The real benefit of the central bank’s liquidity backstop is realised in this situation. When interbank repo markets and commercial paper markets lock up as they did during the crisis, banks and influential corporates like GE can always repo their assets with the central bank on terms not available to any other private player. The ECB’s 12-month repo program is probably the best example of such a quasi-fiscal liquidity backstop.

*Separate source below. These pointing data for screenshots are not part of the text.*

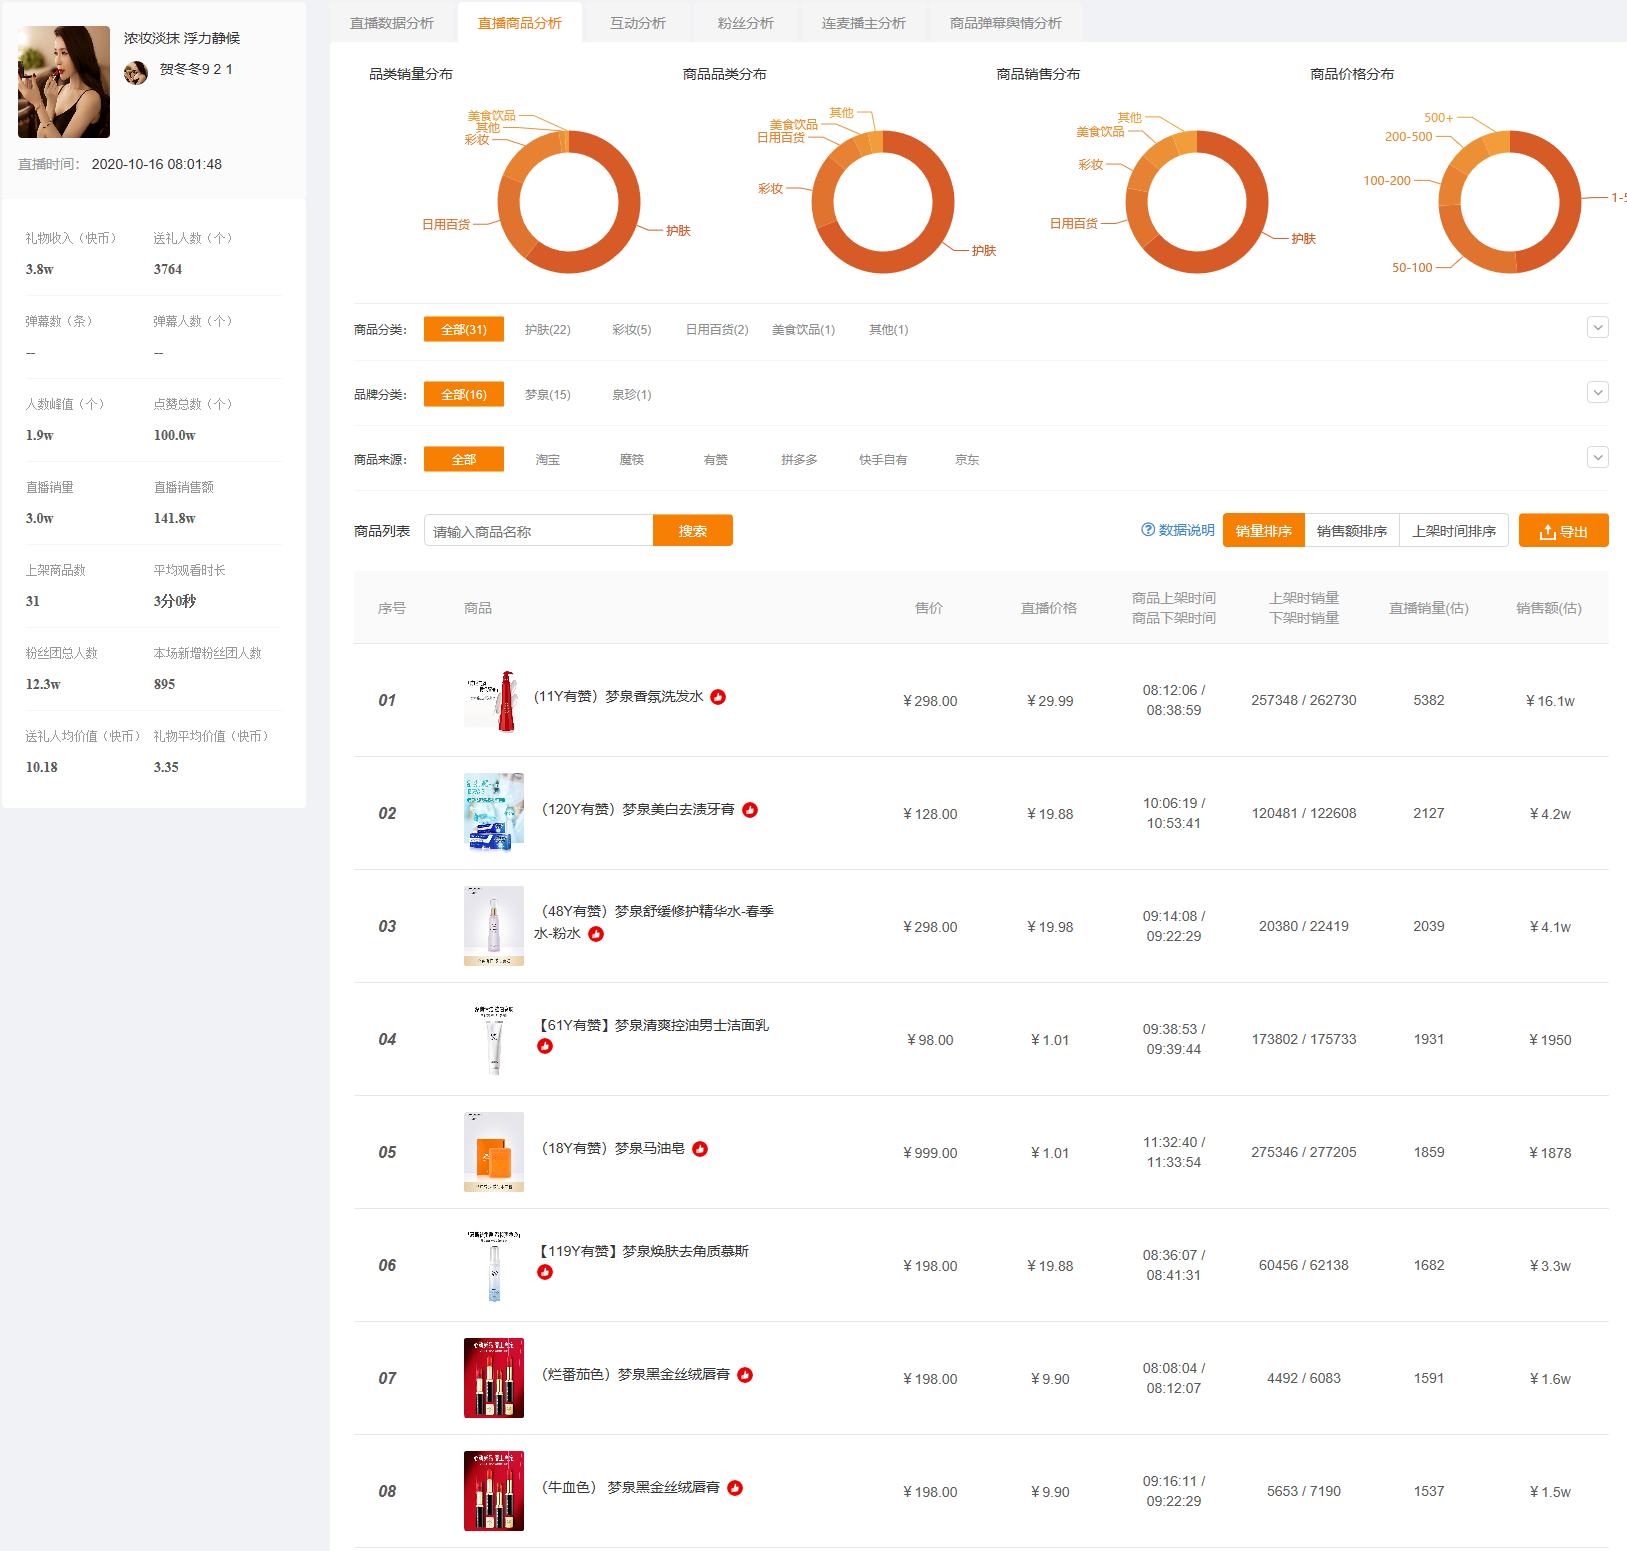The image size is (1627, 1551).
Task: Click the 导出 export button
Action: pos(1563,531)
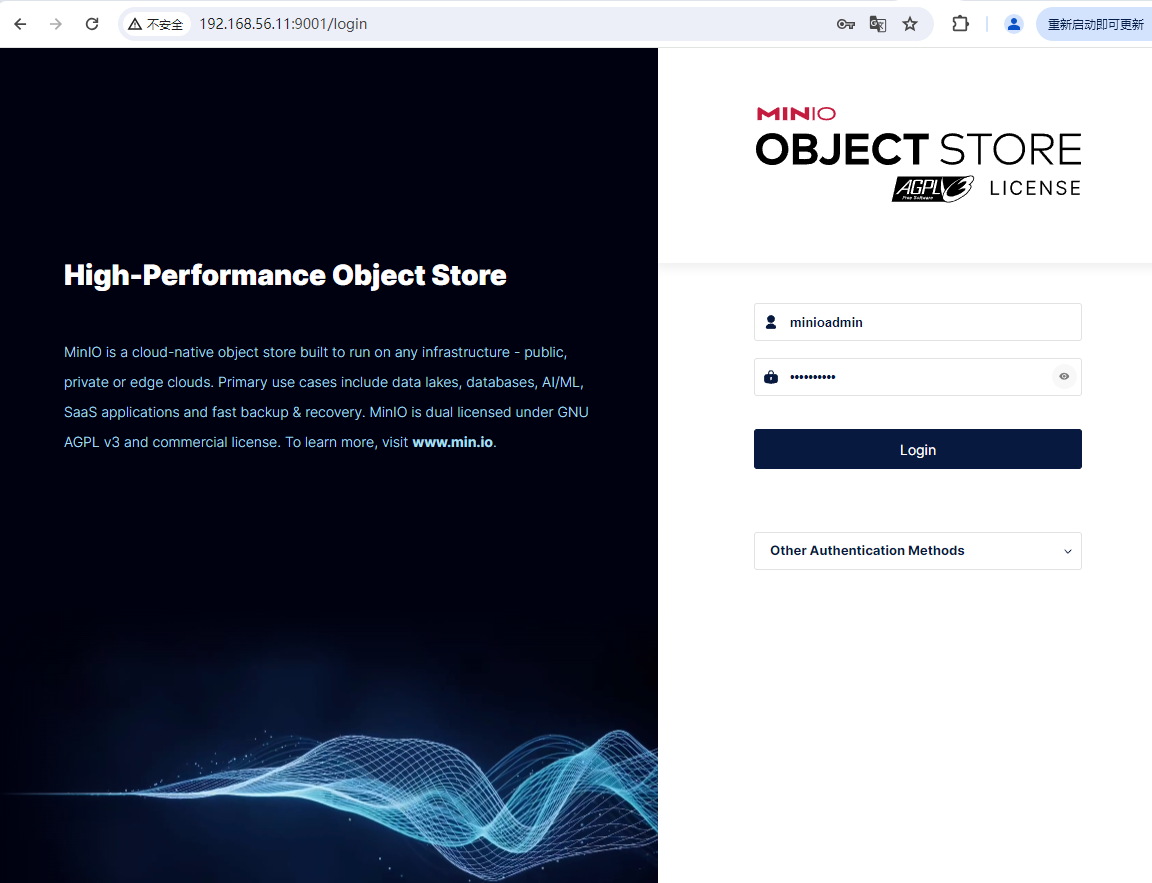Click the 重新启动即可更新 update button

1096,23
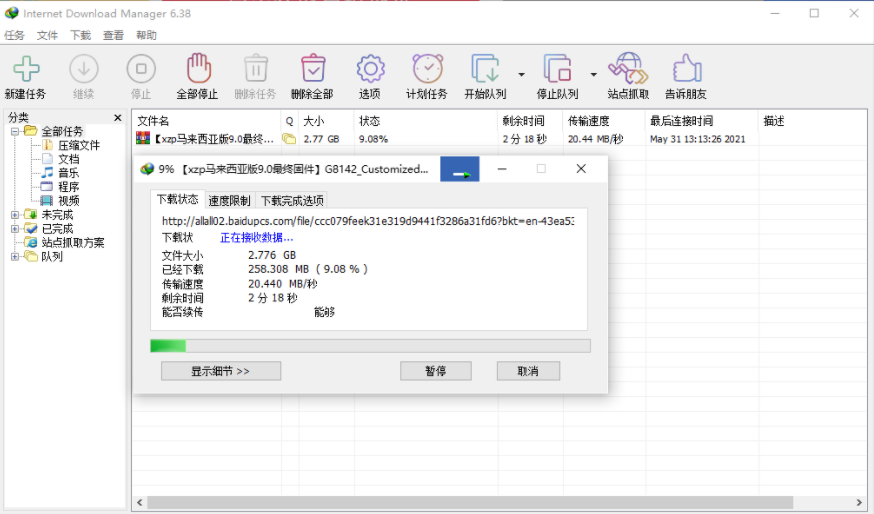Launch the Site Grabber (站点抓取) icon
This screenshot has height=514, width=874.
[628, 69]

Given my view that the interest rate carry trade is a limited phenomenon, I do not believe that the sudden removal of MT will produce a “smoking heap of rubble” (Mencius Moldbug’s view). The yield curve will steepen to the extent that the credit carry trade vanishes but even this will be limited by increased demand from long-term investors, most notably pension funds. The conventional story that MT is the only way to fund long-term projects ignores the increasing importance of pension funds and life insurers who have natural long-tenor liabilities that need to be matched against long-tenor assets.